Could someone point out my mistake in the following interpretation please?
$M$ is an upper-bound of $S\cup T$ $\Rightarrow$ $x \leq M $ for all $x \in S \cup T$ $\Rightarrow$ Two possible cases :
[case 1 : $x \in S$]
With $x \in S$ and $x \leq M$, $M$ is an upper bound of $S$ and by the completeness axiom there exists a supremum such that $x \leq \sup(S) \leq M$
[case 2 : $x \in T$]
With $x \in T$ and $x \leq M$, $M$ is an upper bound of $T$ and by the completeness axiom there exists a supremum such that $x \leq \sup(T) \leq M$
Now,intuitively I thought that the following interpretation is correct:
- For $x \in S \cup T$, either $\sup(S) \leq M$ or $\sup(T) \leq M$
However, when I look around on the internet the results there seem to suggest that:
- For $x \in S \cup T$, $\sup(S) \leq M$ and $\sup(T) \leq M$.

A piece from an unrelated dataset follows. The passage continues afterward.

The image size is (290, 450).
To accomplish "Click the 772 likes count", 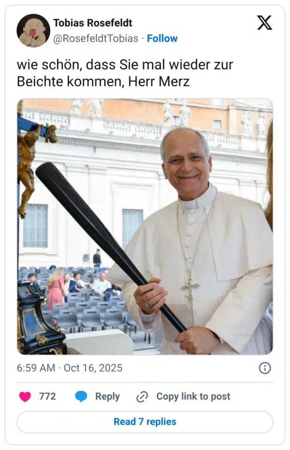I will [x=48, y=396].
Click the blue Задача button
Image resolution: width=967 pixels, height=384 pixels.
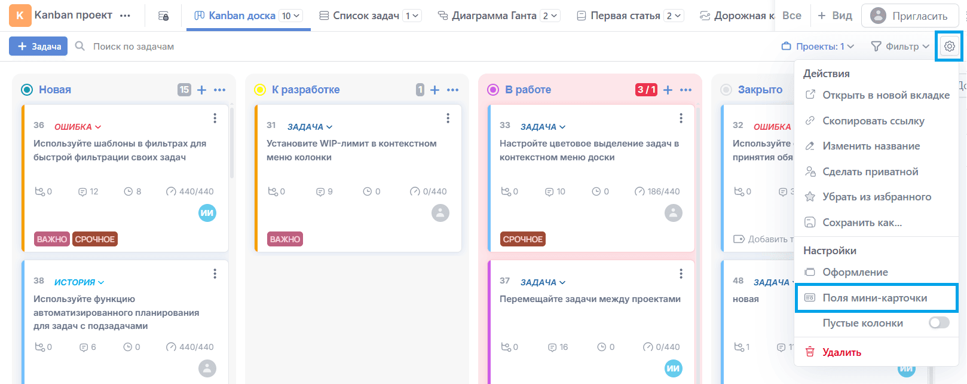coord(38,46)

Continuing from (2) with :
- Therefore $M \geq \max(\sup(S),\sup(T))$
- And finally $M \geq \sup(S \cup T) \geq \max(\sup(S),\sup(T))$
This I am sure is a silly question...but could someone explain why (1.) is wrong and (2.) is correct please?
The two cases you wrote down are not mutually exclusive, and so statement $(1)$ is not true in general (assuming that "either-or" refers to exclusive or; if it refers to inclusive-or, then it is implied by $(2)$).
The correct approach, which leads to $(2)$, is to note that since $M$ upper-bounds $S\cup T$, it upper-bounds every element in $S$ and every element in $T$ at once, and thus $\sup S\le M$ and $\sup T\le M$.